サスペンスもので考察が盛り上がったり、恋愛もので賛否が別れたりと、いろんなカタチで注目が集まった冬ドラマも、続々と最終回を迎えている。その中で印象的だった男性俳優の演技を振り返ってみたい。
まず、日曜劇場『リブート』(TBS系/毎週よる9時~)で主演した鈴木亮平(42)だ。本作は、妻殺しの罪を着せられたパティシエ・早瀬陸(松山ケンイチ/40)が、自らの潔白を証明するため、悪徳刑事・儀堂歩(鈴木)にリブート(顔を変える)するエクストリームファミリーサスペンス。

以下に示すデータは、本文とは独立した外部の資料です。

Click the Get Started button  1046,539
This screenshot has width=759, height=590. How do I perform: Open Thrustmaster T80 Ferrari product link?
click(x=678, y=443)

儀堂と早瀬が成り代わった儀堂。顔が同じなのに別人という設定の、かなり変化球だった1人2役。特に圧巻だったのは初回で、早瀬が儀堂にリブートする前と後で、きっちりキャラを演じ分けていることにX上では、《鈴木亮平が松山ケンイチの声に聞こえるし、松山ケンイチに見えてくるのなんで?》などと、驚きの声があがっていた。
その後、儀堂と早瀬が顔を合わせる回がたびたびあったが、ちょっとした仕草や表情で、はっきりどちらだとわかった。2人同時に出る場面はへたするとコントのようになる懸念もあったが、圧倒的な鈴木の演技で、見事に緊迫感があるシーンを作り上げていた。
シリアスもコメディも完ぺきにこなす演技の幅の広さ。ドラマ『天皇の料理番』(TBS系)で約20キロの減量を敢行し、映画『俺物語!!』では30キロの増量と、作品ごとにまったく異なる肉体を作り上げる役者魂。演技と肉体のカメレオン俳優・鈴木亮平は、いまの日本映画やドラマ界を支える最重要人物の一人に間違いないだろう。